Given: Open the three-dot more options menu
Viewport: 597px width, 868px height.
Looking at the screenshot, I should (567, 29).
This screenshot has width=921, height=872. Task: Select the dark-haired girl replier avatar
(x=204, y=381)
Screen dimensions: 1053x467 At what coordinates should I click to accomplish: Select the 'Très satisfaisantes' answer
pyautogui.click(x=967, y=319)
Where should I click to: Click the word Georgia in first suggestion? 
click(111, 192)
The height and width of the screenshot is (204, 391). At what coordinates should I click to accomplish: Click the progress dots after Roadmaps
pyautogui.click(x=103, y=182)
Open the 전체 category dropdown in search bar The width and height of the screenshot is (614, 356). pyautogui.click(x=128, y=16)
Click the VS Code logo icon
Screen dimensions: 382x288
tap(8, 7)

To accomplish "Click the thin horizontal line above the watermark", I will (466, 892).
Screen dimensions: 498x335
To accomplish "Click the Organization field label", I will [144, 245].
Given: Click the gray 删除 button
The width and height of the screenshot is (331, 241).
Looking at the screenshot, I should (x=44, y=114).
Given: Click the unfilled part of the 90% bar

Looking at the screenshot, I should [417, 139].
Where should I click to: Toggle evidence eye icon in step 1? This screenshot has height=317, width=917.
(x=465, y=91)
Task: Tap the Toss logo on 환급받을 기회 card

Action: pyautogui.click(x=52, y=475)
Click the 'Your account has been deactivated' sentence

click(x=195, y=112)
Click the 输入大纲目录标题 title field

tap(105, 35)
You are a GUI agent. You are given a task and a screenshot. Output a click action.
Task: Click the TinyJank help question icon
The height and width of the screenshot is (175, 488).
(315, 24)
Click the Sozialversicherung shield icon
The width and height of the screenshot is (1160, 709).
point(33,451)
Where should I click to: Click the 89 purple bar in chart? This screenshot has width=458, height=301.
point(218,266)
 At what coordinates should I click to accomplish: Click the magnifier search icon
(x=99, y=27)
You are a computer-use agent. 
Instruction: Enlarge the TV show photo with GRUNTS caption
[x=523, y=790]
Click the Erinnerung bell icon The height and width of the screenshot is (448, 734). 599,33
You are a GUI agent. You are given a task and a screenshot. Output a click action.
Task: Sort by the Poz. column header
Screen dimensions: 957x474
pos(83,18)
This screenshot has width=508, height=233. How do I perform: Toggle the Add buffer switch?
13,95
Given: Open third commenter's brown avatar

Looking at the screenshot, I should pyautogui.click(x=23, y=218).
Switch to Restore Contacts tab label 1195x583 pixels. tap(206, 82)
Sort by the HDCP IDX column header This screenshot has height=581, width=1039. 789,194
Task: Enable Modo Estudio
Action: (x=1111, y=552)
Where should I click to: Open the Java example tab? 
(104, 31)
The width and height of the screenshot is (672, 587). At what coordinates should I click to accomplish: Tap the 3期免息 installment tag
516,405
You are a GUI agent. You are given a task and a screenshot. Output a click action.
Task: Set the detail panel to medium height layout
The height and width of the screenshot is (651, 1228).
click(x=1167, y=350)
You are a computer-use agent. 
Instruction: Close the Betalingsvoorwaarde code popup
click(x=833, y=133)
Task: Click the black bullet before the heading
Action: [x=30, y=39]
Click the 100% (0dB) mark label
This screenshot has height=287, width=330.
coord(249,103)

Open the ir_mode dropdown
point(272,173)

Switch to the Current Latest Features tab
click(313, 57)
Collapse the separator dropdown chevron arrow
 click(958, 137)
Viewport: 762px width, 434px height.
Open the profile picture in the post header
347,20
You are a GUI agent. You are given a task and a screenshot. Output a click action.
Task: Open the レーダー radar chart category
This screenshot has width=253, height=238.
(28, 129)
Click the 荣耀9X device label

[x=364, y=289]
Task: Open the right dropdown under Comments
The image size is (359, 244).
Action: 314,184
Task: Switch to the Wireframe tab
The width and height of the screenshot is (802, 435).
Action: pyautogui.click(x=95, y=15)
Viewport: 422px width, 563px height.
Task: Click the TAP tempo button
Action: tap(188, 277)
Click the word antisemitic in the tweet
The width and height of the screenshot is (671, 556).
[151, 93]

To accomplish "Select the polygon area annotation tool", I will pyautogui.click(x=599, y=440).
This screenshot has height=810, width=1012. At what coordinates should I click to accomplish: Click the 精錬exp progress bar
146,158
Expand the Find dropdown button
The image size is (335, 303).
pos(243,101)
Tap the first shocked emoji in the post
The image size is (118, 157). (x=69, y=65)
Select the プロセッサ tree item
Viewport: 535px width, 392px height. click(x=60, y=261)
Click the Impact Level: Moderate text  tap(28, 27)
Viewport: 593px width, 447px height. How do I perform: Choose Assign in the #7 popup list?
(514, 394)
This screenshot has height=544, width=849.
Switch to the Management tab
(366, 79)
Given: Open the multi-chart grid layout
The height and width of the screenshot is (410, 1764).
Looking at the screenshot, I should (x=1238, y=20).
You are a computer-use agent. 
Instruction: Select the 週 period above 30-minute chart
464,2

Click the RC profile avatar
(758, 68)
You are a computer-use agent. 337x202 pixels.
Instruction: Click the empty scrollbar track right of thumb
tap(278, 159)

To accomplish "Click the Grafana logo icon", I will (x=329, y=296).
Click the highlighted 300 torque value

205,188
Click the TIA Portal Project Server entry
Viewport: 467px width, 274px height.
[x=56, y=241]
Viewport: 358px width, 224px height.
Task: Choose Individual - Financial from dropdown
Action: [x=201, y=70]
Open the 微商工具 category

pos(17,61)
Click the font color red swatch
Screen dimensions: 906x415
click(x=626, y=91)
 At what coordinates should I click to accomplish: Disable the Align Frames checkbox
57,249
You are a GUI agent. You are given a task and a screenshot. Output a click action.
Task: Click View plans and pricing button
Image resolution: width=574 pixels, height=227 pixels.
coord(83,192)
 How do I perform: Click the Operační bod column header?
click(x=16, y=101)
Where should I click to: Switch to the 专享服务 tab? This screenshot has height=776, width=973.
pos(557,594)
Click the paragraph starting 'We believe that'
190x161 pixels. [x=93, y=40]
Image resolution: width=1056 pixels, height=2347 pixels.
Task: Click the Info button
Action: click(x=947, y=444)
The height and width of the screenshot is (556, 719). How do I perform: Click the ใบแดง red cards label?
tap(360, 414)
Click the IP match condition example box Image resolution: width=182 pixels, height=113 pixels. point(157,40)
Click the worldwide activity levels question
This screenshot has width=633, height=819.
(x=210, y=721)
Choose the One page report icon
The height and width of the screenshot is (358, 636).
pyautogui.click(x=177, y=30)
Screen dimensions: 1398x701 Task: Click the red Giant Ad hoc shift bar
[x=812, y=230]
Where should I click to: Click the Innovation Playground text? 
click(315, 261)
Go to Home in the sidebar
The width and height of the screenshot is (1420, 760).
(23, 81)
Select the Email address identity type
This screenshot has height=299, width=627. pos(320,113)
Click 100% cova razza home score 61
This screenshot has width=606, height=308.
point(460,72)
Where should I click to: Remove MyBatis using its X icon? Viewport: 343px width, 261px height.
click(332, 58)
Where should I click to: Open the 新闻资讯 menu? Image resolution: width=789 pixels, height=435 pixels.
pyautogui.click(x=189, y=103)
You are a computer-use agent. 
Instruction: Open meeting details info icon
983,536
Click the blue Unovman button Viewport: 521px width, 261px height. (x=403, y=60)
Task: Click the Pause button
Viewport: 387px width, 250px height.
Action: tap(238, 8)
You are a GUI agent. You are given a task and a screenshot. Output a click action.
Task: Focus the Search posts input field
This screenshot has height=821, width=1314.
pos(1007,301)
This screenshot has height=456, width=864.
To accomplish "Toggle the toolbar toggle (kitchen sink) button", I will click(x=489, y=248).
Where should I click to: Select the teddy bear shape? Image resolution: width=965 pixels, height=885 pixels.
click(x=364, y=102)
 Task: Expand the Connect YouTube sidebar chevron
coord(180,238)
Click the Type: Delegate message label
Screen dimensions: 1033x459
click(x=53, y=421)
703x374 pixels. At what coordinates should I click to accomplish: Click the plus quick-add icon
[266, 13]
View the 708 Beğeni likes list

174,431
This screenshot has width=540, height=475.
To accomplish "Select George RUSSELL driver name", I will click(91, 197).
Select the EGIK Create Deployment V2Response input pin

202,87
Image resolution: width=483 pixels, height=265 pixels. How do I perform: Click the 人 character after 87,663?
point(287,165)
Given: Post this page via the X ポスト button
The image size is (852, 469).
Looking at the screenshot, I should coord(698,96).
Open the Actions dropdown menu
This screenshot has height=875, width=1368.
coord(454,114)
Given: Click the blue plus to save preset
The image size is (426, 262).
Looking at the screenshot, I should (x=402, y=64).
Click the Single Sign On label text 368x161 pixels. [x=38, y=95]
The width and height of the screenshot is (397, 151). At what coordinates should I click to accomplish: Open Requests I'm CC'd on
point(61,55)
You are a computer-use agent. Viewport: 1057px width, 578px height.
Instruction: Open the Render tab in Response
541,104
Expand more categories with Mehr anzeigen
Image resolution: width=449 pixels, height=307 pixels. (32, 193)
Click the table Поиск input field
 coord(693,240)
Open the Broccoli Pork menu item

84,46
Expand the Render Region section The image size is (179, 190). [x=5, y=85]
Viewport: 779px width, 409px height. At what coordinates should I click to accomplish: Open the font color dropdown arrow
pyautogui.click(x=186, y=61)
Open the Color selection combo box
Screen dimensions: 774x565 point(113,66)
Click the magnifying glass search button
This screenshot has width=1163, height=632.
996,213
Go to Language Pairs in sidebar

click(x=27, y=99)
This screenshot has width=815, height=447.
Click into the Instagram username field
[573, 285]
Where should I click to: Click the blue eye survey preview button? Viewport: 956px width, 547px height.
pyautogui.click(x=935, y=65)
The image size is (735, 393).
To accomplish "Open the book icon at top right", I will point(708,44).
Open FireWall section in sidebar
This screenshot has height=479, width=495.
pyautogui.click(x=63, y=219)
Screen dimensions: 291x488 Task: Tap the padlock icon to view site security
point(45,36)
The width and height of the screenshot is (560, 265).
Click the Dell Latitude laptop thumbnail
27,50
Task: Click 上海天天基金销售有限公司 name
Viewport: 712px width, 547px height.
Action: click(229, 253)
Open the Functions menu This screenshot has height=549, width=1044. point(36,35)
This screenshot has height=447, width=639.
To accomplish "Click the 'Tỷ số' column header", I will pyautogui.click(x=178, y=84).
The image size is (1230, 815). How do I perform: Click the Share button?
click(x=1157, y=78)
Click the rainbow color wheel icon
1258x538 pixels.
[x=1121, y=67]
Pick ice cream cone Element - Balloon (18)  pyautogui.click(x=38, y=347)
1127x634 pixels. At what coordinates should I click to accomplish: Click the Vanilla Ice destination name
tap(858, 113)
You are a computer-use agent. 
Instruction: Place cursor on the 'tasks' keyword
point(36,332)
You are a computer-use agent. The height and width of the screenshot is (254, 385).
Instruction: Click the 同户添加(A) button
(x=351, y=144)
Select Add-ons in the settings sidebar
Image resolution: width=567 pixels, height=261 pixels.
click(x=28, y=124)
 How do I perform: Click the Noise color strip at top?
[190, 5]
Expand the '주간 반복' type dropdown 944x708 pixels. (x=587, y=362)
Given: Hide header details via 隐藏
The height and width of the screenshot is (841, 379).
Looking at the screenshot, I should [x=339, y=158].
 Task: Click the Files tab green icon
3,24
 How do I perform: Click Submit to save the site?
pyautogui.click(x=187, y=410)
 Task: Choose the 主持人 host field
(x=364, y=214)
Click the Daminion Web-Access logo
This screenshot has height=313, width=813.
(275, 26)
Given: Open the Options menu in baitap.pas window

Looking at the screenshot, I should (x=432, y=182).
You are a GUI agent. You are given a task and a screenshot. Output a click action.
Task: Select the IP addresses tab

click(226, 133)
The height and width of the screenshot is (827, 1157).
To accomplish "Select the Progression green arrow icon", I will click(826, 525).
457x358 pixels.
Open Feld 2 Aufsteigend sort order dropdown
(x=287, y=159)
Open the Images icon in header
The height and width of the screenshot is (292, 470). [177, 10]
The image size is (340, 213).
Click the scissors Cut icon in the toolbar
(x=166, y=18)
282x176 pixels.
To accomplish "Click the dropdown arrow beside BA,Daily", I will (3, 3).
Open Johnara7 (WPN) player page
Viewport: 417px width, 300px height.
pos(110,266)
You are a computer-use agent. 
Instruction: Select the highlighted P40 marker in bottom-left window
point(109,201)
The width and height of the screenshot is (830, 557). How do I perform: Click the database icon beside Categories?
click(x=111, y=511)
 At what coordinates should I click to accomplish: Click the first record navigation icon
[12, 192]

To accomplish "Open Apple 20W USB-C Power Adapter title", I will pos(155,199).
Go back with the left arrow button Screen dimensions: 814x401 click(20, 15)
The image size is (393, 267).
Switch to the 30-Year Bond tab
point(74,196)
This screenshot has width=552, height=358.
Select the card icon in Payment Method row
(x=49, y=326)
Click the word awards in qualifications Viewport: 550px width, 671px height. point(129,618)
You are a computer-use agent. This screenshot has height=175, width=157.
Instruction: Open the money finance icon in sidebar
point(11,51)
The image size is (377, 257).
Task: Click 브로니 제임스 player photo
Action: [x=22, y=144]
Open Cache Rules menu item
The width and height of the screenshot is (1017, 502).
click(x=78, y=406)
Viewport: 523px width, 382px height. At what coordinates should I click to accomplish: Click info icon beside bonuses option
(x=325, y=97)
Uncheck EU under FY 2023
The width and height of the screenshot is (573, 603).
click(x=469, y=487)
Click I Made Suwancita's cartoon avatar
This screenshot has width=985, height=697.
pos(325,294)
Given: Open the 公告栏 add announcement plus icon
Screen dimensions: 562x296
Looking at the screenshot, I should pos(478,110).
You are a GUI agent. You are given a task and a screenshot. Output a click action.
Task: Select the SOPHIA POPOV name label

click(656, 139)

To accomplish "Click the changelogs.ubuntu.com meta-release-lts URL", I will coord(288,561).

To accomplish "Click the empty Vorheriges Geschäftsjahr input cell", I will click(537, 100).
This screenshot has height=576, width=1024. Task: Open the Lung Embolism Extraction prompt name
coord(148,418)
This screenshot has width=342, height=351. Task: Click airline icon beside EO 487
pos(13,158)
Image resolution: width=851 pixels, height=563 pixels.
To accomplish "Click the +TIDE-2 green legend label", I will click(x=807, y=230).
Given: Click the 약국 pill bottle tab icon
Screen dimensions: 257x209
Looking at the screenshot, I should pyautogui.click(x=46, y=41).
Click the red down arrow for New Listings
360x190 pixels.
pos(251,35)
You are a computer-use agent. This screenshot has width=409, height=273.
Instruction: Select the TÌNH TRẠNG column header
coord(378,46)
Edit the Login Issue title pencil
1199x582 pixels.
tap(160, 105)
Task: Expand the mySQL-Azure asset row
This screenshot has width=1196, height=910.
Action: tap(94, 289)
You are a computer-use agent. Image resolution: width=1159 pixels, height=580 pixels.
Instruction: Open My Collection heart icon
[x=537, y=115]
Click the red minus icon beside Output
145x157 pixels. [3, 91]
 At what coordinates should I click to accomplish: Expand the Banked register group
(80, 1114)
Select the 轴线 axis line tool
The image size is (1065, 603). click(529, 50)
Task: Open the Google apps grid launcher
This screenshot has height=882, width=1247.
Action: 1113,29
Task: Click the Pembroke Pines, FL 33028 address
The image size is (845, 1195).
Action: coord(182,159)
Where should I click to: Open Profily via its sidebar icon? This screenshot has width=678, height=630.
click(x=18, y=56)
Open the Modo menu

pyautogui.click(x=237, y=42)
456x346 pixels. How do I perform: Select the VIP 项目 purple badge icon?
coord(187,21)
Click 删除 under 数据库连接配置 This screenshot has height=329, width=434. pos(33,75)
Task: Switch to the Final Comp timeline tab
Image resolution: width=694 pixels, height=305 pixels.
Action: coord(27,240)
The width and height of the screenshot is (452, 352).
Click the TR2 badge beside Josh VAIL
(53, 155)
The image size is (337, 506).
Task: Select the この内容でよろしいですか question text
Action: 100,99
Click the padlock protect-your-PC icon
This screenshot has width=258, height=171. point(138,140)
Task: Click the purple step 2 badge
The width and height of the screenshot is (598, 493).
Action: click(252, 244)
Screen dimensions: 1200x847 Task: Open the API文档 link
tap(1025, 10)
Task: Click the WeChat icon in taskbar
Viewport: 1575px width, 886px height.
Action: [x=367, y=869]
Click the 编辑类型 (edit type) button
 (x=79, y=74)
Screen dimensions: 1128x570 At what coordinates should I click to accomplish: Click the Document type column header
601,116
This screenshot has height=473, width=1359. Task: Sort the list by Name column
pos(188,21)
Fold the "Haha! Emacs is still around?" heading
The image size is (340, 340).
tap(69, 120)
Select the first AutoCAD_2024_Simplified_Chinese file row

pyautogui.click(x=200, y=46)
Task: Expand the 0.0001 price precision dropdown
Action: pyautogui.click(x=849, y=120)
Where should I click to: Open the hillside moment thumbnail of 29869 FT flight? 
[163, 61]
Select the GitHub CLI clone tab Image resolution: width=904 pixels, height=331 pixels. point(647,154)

----

_Activity:_ Copy every line of the records above that holds the word "layout".

_Solution below:_
Task: Set the detail panel to medium height layout
Given: Open the multi-chart grid layout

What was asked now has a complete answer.